Data entries:
****************

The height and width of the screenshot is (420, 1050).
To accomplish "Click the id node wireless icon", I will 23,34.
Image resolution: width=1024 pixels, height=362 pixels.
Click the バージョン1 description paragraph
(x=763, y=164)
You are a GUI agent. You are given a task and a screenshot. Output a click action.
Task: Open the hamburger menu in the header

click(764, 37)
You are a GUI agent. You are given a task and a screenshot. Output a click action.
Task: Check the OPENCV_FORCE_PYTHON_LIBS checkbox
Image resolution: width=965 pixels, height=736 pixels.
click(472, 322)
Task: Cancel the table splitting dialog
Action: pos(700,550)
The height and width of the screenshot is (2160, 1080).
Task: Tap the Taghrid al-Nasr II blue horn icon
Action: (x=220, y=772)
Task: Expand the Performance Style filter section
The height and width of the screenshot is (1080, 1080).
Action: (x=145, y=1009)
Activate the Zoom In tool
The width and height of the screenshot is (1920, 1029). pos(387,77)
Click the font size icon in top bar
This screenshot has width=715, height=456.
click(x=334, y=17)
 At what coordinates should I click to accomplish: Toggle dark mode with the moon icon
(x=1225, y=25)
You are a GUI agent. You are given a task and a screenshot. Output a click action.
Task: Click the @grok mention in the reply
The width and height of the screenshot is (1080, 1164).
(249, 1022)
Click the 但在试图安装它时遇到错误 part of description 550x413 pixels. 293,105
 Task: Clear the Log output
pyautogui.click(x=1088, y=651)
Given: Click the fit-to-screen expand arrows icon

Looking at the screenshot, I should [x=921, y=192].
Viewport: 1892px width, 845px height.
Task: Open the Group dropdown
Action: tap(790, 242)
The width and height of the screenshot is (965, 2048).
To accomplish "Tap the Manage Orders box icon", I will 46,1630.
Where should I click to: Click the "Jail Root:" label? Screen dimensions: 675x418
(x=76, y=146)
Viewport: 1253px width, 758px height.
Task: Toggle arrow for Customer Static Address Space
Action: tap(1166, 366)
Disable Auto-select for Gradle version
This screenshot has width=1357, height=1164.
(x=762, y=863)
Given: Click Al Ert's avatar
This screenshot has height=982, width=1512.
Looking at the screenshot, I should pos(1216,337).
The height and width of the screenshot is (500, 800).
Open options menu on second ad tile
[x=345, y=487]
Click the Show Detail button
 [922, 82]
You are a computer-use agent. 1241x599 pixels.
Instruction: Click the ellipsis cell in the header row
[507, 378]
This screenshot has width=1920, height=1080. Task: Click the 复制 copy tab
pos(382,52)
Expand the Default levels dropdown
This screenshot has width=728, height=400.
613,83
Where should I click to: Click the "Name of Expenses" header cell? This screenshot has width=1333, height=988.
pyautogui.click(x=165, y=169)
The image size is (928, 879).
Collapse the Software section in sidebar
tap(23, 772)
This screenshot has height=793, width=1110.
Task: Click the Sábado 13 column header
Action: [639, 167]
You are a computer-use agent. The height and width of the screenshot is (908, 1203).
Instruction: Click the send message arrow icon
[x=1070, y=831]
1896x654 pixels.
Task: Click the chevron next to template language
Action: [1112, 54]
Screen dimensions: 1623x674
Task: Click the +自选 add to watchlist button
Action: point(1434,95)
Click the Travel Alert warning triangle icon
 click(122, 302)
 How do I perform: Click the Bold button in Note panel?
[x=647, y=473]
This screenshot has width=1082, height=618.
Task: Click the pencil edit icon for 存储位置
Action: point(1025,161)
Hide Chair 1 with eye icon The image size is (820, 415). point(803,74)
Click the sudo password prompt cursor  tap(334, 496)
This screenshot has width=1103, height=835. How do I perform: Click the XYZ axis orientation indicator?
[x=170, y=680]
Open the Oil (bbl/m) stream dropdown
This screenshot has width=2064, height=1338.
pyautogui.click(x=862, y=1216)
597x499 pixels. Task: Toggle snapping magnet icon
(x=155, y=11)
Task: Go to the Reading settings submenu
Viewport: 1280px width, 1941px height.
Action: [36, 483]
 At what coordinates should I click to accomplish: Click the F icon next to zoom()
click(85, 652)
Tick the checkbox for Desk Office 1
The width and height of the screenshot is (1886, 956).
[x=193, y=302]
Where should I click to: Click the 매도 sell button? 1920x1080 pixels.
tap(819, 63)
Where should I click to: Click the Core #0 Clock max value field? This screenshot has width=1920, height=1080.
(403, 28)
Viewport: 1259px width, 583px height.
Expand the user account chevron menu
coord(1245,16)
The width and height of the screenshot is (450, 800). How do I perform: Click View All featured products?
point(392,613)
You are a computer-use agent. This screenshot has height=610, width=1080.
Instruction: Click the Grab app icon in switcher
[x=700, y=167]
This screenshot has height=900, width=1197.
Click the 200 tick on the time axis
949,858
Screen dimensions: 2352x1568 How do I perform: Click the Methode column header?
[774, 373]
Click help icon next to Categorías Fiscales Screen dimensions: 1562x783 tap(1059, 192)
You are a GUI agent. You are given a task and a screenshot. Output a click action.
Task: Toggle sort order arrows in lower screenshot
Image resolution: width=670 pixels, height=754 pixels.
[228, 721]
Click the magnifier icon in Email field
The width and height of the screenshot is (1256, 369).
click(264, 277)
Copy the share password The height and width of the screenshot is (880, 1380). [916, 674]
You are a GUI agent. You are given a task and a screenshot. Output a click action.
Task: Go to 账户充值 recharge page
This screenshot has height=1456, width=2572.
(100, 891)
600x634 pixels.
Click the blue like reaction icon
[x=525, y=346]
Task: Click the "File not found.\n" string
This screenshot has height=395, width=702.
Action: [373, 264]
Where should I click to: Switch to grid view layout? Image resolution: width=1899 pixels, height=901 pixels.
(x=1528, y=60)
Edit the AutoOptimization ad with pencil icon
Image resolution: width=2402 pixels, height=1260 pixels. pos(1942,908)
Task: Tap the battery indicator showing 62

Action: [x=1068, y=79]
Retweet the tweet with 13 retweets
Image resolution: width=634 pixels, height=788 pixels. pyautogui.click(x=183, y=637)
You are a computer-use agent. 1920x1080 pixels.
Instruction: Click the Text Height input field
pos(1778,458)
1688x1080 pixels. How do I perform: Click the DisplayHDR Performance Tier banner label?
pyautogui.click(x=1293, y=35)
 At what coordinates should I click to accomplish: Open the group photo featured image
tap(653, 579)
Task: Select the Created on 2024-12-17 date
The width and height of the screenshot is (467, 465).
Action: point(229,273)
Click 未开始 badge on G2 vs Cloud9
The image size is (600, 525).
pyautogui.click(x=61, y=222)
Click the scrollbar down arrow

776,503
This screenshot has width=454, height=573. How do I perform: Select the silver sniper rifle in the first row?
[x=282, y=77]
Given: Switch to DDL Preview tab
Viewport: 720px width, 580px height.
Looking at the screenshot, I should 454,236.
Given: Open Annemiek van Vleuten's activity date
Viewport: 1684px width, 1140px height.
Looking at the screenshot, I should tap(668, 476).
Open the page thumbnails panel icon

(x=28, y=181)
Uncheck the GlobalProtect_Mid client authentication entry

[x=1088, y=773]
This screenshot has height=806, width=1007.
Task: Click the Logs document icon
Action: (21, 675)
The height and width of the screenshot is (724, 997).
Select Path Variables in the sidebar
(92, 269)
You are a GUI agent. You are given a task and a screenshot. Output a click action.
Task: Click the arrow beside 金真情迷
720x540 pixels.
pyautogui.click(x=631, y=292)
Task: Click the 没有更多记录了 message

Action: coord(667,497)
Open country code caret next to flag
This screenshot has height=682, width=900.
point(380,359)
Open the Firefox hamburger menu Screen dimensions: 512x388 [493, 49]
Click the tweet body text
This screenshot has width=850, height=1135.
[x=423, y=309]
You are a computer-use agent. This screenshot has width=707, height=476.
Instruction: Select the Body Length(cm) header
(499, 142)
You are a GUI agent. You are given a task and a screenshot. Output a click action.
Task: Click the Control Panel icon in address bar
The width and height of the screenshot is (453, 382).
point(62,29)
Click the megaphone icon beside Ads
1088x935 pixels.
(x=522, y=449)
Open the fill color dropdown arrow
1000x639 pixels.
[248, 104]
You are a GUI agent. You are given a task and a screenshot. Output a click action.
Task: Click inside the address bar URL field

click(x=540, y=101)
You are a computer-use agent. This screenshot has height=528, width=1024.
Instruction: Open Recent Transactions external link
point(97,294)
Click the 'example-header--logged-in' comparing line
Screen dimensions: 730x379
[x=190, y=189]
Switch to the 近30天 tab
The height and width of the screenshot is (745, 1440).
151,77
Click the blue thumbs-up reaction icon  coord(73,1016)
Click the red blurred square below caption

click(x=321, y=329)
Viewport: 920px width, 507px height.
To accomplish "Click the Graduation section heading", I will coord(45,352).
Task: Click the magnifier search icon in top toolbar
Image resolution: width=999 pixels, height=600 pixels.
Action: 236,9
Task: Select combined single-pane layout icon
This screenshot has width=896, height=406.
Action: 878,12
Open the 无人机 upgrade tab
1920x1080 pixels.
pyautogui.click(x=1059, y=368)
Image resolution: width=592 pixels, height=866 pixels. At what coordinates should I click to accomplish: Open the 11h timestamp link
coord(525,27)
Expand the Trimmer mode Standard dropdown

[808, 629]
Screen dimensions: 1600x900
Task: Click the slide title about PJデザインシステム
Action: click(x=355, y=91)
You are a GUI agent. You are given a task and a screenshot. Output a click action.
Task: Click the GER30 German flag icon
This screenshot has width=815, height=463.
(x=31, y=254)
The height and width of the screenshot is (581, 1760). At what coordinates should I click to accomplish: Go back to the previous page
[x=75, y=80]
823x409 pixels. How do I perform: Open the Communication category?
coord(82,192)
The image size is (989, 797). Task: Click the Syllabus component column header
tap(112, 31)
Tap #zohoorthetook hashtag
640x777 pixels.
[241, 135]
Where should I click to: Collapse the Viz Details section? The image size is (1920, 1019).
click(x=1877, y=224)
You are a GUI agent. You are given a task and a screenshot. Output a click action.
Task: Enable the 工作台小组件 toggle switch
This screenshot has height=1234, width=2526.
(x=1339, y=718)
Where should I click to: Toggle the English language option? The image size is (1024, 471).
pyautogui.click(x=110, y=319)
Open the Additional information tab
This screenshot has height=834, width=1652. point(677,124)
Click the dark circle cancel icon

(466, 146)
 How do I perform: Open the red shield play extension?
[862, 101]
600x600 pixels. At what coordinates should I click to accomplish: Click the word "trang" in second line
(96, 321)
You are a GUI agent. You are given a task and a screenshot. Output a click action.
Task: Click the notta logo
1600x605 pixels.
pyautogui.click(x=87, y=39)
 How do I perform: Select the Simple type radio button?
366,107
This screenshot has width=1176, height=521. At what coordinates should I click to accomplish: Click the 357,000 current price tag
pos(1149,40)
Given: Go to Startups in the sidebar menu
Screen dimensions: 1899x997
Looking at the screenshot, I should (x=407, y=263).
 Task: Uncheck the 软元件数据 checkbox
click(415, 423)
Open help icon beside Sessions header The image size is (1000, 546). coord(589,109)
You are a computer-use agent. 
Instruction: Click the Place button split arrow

****************

Exercise requirements: Convert the items from the line with "Where should I click to: Collapse" up to and including the line with "(x=1339, y=718)" into a two-column CSV with the headers "instruction" and "answer". Give one row per item, put each field in double quotes, and replace line breaks with spaces.

Written response:
instruction,answer
"Where should I click to: Collapse the Viz Details section? The image size is (1920, 1019).","click(x=1877, y=224)"
"You are a GUI agent. You are given a task and a screenshot. Output a click action. Task: Enable the 工作台小组件 toggle switch This screenshot has height=1234, width=2526.","(x=1339, y=718)"